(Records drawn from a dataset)
....

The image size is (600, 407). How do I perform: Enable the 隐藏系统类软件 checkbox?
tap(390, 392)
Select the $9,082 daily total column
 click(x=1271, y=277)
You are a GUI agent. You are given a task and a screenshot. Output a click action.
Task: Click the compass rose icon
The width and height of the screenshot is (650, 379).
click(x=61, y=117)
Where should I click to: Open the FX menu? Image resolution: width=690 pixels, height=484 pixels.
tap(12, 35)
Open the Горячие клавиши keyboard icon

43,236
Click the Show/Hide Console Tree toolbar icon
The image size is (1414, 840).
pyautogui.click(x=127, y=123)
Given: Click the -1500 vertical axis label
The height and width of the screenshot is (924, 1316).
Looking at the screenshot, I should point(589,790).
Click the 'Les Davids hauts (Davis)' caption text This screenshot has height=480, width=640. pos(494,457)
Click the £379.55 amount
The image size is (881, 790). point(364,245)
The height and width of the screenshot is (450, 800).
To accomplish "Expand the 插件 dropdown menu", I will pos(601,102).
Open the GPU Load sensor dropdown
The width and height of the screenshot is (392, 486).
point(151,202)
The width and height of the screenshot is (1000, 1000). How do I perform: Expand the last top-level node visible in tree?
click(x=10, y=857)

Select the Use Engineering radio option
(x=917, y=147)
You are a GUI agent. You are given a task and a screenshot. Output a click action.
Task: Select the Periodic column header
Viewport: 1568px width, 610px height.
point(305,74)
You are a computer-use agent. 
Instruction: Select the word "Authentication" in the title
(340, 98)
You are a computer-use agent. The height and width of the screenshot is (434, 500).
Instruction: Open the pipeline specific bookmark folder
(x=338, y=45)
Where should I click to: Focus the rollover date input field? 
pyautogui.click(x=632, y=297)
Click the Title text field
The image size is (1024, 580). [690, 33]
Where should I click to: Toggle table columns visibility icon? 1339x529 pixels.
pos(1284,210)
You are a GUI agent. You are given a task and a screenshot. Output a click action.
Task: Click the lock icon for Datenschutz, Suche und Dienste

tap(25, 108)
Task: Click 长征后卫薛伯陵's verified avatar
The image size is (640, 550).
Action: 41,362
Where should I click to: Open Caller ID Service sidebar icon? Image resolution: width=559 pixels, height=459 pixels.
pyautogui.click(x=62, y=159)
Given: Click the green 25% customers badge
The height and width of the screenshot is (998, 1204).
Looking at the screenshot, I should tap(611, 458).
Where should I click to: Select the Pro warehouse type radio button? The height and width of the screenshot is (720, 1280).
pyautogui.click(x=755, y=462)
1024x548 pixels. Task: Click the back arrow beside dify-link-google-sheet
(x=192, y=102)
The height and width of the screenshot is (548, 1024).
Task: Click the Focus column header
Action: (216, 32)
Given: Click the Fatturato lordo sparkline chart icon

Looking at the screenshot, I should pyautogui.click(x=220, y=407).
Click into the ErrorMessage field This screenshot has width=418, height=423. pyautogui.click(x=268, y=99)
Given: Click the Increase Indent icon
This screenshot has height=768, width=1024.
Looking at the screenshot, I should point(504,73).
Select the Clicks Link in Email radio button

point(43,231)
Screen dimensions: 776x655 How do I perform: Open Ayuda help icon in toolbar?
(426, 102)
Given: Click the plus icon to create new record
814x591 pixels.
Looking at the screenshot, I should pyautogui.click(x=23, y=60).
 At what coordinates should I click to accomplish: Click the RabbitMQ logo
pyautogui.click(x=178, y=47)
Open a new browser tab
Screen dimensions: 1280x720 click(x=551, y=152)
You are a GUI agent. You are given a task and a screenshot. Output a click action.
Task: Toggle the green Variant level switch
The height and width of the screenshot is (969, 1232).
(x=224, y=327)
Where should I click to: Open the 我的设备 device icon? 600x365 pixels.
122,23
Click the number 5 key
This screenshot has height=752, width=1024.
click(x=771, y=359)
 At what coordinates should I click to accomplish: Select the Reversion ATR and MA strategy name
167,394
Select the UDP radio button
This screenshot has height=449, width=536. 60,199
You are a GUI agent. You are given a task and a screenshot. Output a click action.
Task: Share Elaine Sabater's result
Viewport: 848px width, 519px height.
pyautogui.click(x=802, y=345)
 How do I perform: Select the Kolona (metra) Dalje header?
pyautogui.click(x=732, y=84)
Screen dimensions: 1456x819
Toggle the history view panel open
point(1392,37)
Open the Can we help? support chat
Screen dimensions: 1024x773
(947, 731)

....

_What is required_
Retype the data in full and match it exactly.

_Response area_
The image size is (600, 407). How do I perform: Enable the 隐藏系统类软件 checkbox?
tap(390, 392)
Select the $9,082 daily total column
 click(x=1271, y=277)
You are a GUI agent. You are given a task and a screenshot. Output a click action.
Task: Click the compass rose icon
The width and height of the screenshot is (650, 379).
click(x=61, y=117)
Where should I click to: Open the FX menu? Image resolution: width=690 pixels, height=484 pixels.
tap(12, 35)
Open the Горячие клавиши keyboard icon

43,236
Click the Show/Hide Console Tree toolbar icon
The image size is (1414, 840).
pyautogui.click(x=127, y=123)
Given: Click the -1500 vertical axis label
The height and width of the screenshot is (924, 1316).
Looking at the screenshot, I should point(589,790).
Click the 'Les Davids hauts (Davis)' caption text This screenshot has height=480, width=640. pos(494,457)
Click the £379.55 amount
The image size is (881, 790). point(364,245)
The height and width of the screenshot is (450, 800).
To accomplish "Expand the 插件 dropdown menu", I will pos(601,102).
Open the GPU Load sensor dropdown
The width and height of the screenshot is (392, 486).
point(151,202)
The width and height of the screenshot is (1000, 1000). How do I perform: Expand the last top-level node visible in tree?
click(x=10, y=857)

Select the Use Engineering radio option
(x=917, y=147)
You are a GUI agent. You are given a task and a screenshot. Output a click action.
Task: Select the Periodic column header
Viewport: 1568px width, 610px height.
point(305,74)
You are a computer-use agent. 
Instruction: Select the word "Authentication" in the title
(340, 98)
You are a computer-use agent. The height and width of the screenshot is (434, 500).
Instruction: Open the pipeline specific bookmark folder
(x=338, y=45)
Where should I click to: Focus the rollover date input field? 
pyautogui.click(x=632, y=297)
Click the Title text field
The image size is (1024, 580). [690, 33]
Where should I click to: Toggle table columns visibility icon? 1339x529 pixels.
pos(1284,210)
You are a GUI agent. You are given a task and a screenshot. Output a click action.
Task: Click the lock icon for Datenschutz, Suche und Dienste

tap(25, 108)
Task: Click 长征后卫薛伯陵's verified avatar
The image size is (640, 550).
Action: 41,362
Where should I click to: Open Caller ID Service sidebar icon? Image resolution: width=559 pixels, height=459 pixels.
pyautogui.click(x=62, y=159)
Given: Click the green 25% customers badge
The height and width of the screenshot is (998, 1204).
Looking at the screenshot, I should tap(611, 458).
Where should I click to: Select the Pro warehouse type radio button? The height and width of the screenshot is (720, 1280).
pyautogui.click(x=755, y=462)
1024x548 pixels. Task: Click the back arrow beside dify-link-google-sheet
(x=192, y=102)
The height and width of the screenshot is (548, 1024).
Task: Click the Focus column header
Action: (216, 32)
Given: Click the Fatturato lordo sparkline chart icon

Looking at the screenshot, I should pyautogui.click(x=220, y=407).
Click into the ErrorMessage field This screenshot has width=418, height=423. pyautogui.click(x=268, y=99)
Given: Click the Increase Indent icon
This screenshot has height=768, width=1024.
Looking at the screenshot, I should point(504,73).
Select the Clicks Link in Email radio button

point(43,231)
Screen dimensions: 776x655 How do I perform: Open Ayuda help icon in toolbar?
(426, 102)
Given: Click the plus icon to create new record
814x591 pixels.
Looking at the screenshot, I should pyautogui.click(x=23, y=60).
 At what coordinates should I click to accomplish: Click the RabbitMQ logo
pyautogui.click(x=178, y=47)
Open a new browser tab
Screen dimensions: 1280x720 click(x=551, y=152)
You are a GUI agent. You are given a task and a screenshot. Output a click action.
Task: Toggle the green Variant level switch
The height and width of the screenshot is (969, 1232).
(x=224, y=327)
Where should I click to: Open the 我的设备 device icon? 600x365 pixels.
122,23
Click the number 5 key
This screenshot has height=752, width=1024.
click(x=771, y=359)
 At what coordinates should I click to accomplish: Select the Reversion ATR and MA strategy name
167,394
Select the UDP radio button
This screenshot has height=449, width=536. 60,199
You are a GUI agent. You are given a task and a screenshot. Output a click action.
Task: Share Elaine Sabater's result
Viewport: 848px width, 519px height.
pyautogui.click(x=802, y=345)
 How do I perform: Select the Kolona (metra) Dalje header?
pyautogui.click(x=732, y=84)
Screen dimensions: 1456x819
Toggle the history view panel open
point(1392,37)
Open the Can we help? support chat
Screen dimensions: 1024x773
(947, 731)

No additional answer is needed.